··· PAGE EXCERPT

It looked like a reasonably straightforward dredging job to the bidders. During the five years preceding the solicitation, the Army Corps of Engineers had been dredging the navigational channel of the river and depositing the dredged sand on a small nearby island. After receiving some 70,000 cubic yards of sand, the island had reached capacity. Now the Corps was soliciting bids to make two changes to the island so that the Corps could continue placing dredged sand on the island in future years.
To restore the island’s original capacity, the stockpiled sand would be removed and transported to the riverbank. The contract documents indicated that the sand “might contain minor amounts of debris including stones, rubble, wire rope, stumps and trees from snagging operations, and other debris.” Basically, this was sand that had been dredged from the channel, so dredging the sand again to the riverbank ought not to present any unusual challenges.
In addition to removing the sand pile, a large cavity would be created in the center of the island to further enhance the island’s capacity. Three soil borings taken from the perimeter of the island were included in the bidding documents. The borings indicated that the native soils that would need to be dredged to create the cavity consisted of silty clay ranging from very soft to medium stiff. Again, clay with these characteristics ought not to present any especially difficult challenges.
However, what the contract documents told the bidders about the sand and clay and what the contractor actually encountered when dredging the sand and clay were two very different things. Dealing with these unanticipated conditions would require every bit of ingenuity and determination the contractor could muster. And, to make matters worse, getting the Corps to acknowledge this would require the contractor to litigate the Corps’ denial of the claims in the Board of Contract Appeals, a process that would ultimately consume five years.

······
··· DATA ROWS

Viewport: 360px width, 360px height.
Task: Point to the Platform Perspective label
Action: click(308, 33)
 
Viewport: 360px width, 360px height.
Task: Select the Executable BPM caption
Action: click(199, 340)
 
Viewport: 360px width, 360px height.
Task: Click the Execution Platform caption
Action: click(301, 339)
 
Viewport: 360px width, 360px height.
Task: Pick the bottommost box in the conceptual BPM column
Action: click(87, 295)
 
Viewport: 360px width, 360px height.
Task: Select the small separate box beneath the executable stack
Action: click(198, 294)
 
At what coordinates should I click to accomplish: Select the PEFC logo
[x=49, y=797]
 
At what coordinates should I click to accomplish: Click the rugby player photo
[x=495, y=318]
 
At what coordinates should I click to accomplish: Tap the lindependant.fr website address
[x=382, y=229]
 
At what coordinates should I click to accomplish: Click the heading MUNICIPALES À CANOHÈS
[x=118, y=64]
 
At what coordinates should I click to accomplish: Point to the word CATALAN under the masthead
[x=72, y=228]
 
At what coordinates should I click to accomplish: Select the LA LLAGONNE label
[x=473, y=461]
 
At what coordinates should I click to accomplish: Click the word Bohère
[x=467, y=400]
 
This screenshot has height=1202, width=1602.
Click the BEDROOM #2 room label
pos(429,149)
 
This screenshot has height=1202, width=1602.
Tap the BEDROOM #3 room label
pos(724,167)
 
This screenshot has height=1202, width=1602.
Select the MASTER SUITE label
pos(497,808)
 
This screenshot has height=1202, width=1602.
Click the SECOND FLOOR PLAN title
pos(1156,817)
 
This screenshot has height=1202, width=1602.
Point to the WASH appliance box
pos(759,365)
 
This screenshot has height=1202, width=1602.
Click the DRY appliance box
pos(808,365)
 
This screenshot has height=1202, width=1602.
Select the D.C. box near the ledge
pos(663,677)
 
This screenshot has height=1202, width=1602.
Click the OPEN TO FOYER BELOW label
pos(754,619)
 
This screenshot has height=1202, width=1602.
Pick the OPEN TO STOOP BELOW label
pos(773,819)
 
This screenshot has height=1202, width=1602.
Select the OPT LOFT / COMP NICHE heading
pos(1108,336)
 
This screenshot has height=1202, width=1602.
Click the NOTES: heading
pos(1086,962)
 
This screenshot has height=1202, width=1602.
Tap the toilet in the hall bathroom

······

▸ **LIST OF TASKS**:
a) Repeat the dredging passage word for word, starting with "In addition to" and going on through "especially difficult challenges.".
b) Pick up the dredging passage after its final sentence and carry it forward.
The data has no connection to the dredging passage.

▸ **RESPONSES TO THE TASKS**:
a)
In addition to removing the sand pile, a large cavity would be created in the center of the island to further enhance the island’s capacity. Three soil borings taken from the perimeter of the island were included in the bidding documents. The borings indicated that the native soils that would need to be dredged to create the cavity consisted of silty clay ranging from very soft to medium stiff. Again, clay with these characteristics ought not to present any especially difficult challenges.

b)
While dredging the sand pile, the contractor soon found that significant amounts of sand bags, plastic sheeting and riprap were fouling up the dredge’s cutterhead and plugging up the dredge’s pump. The dredge would have to be shut down frequently so that debris could be disentangled from the cutterhead teeth. Detailed records maintained by the contractor enabled it to distinguish the additional downtime caused by this unanticipated debris from downtime for normal maintenance and repair. In all, downtime caused just by this debris was nearly 50 hours!
In denying the contractor’s differing site conditions claim, the Corps took the position that this debris had been disclosed in the contract documents. After the contractor presented its case to the Board of Contract appeals, however, the Board agreed with the contractor that the debris was materially different, both in type and quantity, from what was indicated in the contract documents.
First, nothing in the contract documents suggested that the sand would contain sand bags, plastic sheeting or riprap. These sorts of materials would ordinarily not be found in previously dredged sand. Second, the phrase “other debris” would not have put bidders on notice of this kind of debris, and the word “stones” would not have indicated riprap ranging from fist-size up to 2-1/2 feet. Third, the amount of this debris was not “minor.” The contractor encountered hundreds of large riprap rocks, hundreds of sandbags and hundreds of square yards of plastic sheeting.
The Corps also argued that bidders should have anticipated large rocks because at least some of the dredging over the previous five years had been done with mechanical dredges capable of transporting large rocks. The Board rejected this argument, also. There was no indication of mechanical dredging in the contract documents. The only mention of mechanical dredging was buried within pages of detailed spreadsheets contained in a separate report that was only referenced in the specifications. It was not reasonable to expect bidders to even request to see that report, much less find the reference to mechanical dredging.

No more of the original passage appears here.